::: GIVEN INFORMATION

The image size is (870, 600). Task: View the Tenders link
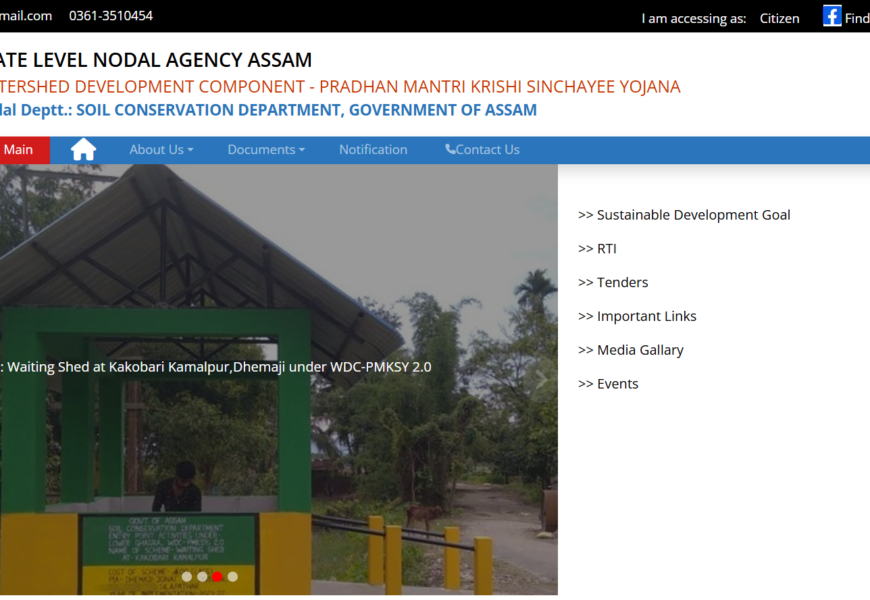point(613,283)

::::::
::: GIVEN INFORMATION

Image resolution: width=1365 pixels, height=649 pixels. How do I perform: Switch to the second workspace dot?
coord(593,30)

::::::
::: GIVEN INFORMATION

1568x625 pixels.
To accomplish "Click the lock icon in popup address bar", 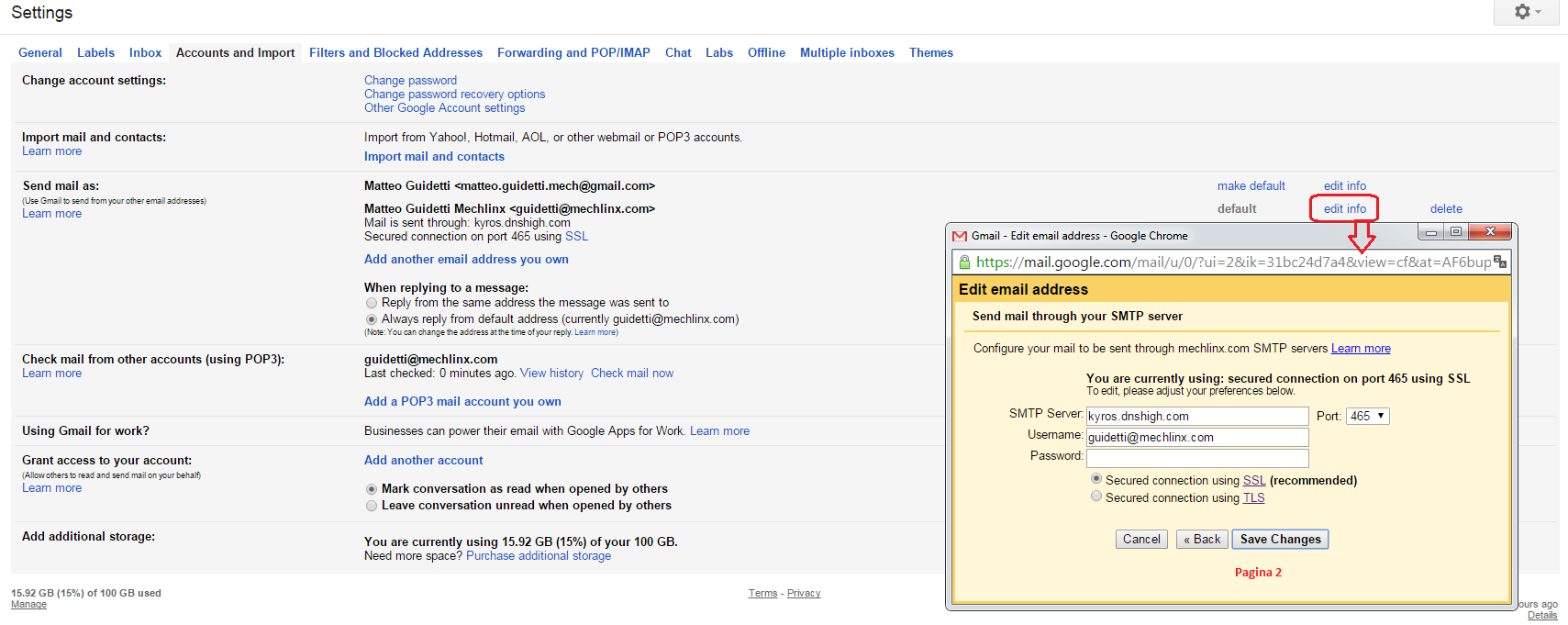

::::::

* _HOW TO COMPLETE THIS TASK_
Copy out the listing above from the line containing "1568x625 pixels." to the line containing "the lock icon", both included, exactly as written and minus the images.

* _EXERCISE ANSWER_
1568x625 pixels.
To accomplish "Click the lock icon in popup address bar", 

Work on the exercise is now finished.